SSH not honoring use of ~/.ssh/authorized_keys

Bug #1858285 reported by Timothy Yates
8
This bug affects 1 person
Affects Status Importance Assigned to Milestone
openssh (Ubuntu)
Expired
Undecided
Unassigned

Bug Description

Have tested this successfully on other distros, used the same steps to updating /etc/ssh/sshd_config but SSH will not honor the use of ~/.ssh/authorized_keys.

Simple test

mkdir -m 700 ~/.ssh
cd ~/.ssh
ssh-keygen -t rsa -b 4096
press enter to accept the defaults and empty passphrase
cp id_rsa.pub authorized_keys

ssh localhost /bin/date
works

mv id-rsa $(hostname -s)
mv id-rsa.pub $(hostname -s).pub
ssh localhost /bin/date
**fails. this works on CentOS, RHEL

ProblemType: Bug
DistroRelease: Ubuntu 19.10
Package: openssh-server 1:8.0p1-6build1
ProcVersionSignature: Ubuntu 5.3.0-1014.16-raspi2 5.3.10
Uname: Linux 5.3.0-1014-raspi2 aarch64
ApportVersion: 2.20.11-0ubuntu8.2
Architecture: arm64
Date: Sat Jan 4 12:42:58 2020
ExecutablePath: /usr/sbin/sshd
ProcEnviron:
 LANG=C.UTF-8
 PATH=(custom, no user)
SourcePackage: openssh
UpgradeStatus: No upgrade log present (probably fresh install)

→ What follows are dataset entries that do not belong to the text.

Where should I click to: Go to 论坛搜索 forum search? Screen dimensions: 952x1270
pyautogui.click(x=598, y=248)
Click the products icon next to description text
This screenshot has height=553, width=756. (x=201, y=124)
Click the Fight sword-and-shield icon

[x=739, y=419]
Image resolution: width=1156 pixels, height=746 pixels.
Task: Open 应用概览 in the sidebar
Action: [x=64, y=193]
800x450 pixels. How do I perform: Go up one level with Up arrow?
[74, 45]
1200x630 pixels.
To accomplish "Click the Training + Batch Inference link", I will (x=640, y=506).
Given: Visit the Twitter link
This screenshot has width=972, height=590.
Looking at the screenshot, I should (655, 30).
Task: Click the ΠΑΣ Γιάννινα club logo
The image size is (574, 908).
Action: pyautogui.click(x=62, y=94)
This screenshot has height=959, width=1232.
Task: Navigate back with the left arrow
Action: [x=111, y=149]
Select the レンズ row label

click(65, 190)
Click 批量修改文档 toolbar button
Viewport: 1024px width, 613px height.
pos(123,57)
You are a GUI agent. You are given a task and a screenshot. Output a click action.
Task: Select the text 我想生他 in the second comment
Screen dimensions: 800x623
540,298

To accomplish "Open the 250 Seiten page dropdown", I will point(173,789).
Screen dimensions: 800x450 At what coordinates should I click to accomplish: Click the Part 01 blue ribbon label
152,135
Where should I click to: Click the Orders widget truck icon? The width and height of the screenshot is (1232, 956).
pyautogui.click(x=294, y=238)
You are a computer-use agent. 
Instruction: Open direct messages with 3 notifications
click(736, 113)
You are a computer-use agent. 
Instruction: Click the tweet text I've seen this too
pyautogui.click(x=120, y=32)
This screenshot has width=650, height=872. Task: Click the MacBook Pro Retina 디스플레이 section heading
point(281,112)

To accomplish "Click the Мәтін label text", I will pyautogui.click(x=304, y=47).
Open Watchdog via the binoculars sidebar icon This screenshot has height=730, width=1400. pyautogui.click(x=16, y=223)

Revision history for this message
Timothy Yates (tdy-boc) wrote :
Revision history for this message
Timothy Yates (tdy-boc) wrote :

Also, i just tested this on Ubuntu 17.10 "Artful" as well so it seems to not be a problem for 19.10.

Revision history for this message
Timothy Yates (tdy-boc) wrote :

mistyped, it's a problem in 17.10 as well so the same problem has persisted for a few releases.

Revision history for this message
Timothy Yates (tdy-boc) wrote :

Update, possible workaround. Still a bug that needs permanently fixed as other distros honor ~/.ssh/authorized_keys properly with settings in /etc/ssh/sshd_config

use a directive within the ~/.ssh/config file but seems it requires both private and public keys to be present/exchanged for the required hosts.

host short_hostname
hostname IPaddr_or_FQDN
user username
port 22 or other port if not 22
identityfile /home/username/.ssh/private_key_filename

Revision history for this message
Christian Ehrhardt  (paelzer) wrote :

From man ssh:
     -i identity_file
      Selects a file from which the identity (private key) for public key authentication is read. The default is ~/.ssh/id_dsa, ~/.ssh/id_ecdsa, ~/.ssh/id_ed25519 and ~/.ssh/id_rsa. Identity files may also be specified on a per-host basis in the configuration file. It is possible to have multiple -i options (and multiple identities specified in configuration files). If no certificates have been explicitly specified by the CertificateFile directive, ssh will also try to load certificate information from the filename obtained by appending -cert.pub to identity filenames.

Accodring to that the above reported behavior is correct.

I tried your case and found Fedora and Centos work the same way as Ubuntu.
Note: filename is id_rsa not id-rsa
Didn't work with "localhost" nor with a real hostname set in /etc/hosts

This doesn't seem "SSH not honoring use of ~/.ssh/authorized_keys" to me.
What you want seems to me more like "Try target hostname as -i argument ~/.ssh/<hostname>.pub" is that right?

You might also have an ssh-agent set up, that will pick up the key on first use and might try it.

Maybe you happen to have that in your own ssh config?
What you (seem to) want can be achieved by this entry in /etc/ssh/ssh_config:
   IdentityFile ~/.ssh/%h
But that would just be a local config and not a bug.
It might be discussed as default config, but people don't want to use keys by default too easily.
All tested systems have no difference in their default configs in regard to IdentityFile.
Do the systems that you report as working better have anything in /etc/ssh/ssh_config for it?

Changed in openssh (Ubuntu):
status: New → Incomplete
Revision history for this message
Launchpad Janitor (janitor) wrote :

[Expired for openssh (Ubuntu) because there has been no activity for 60 days.]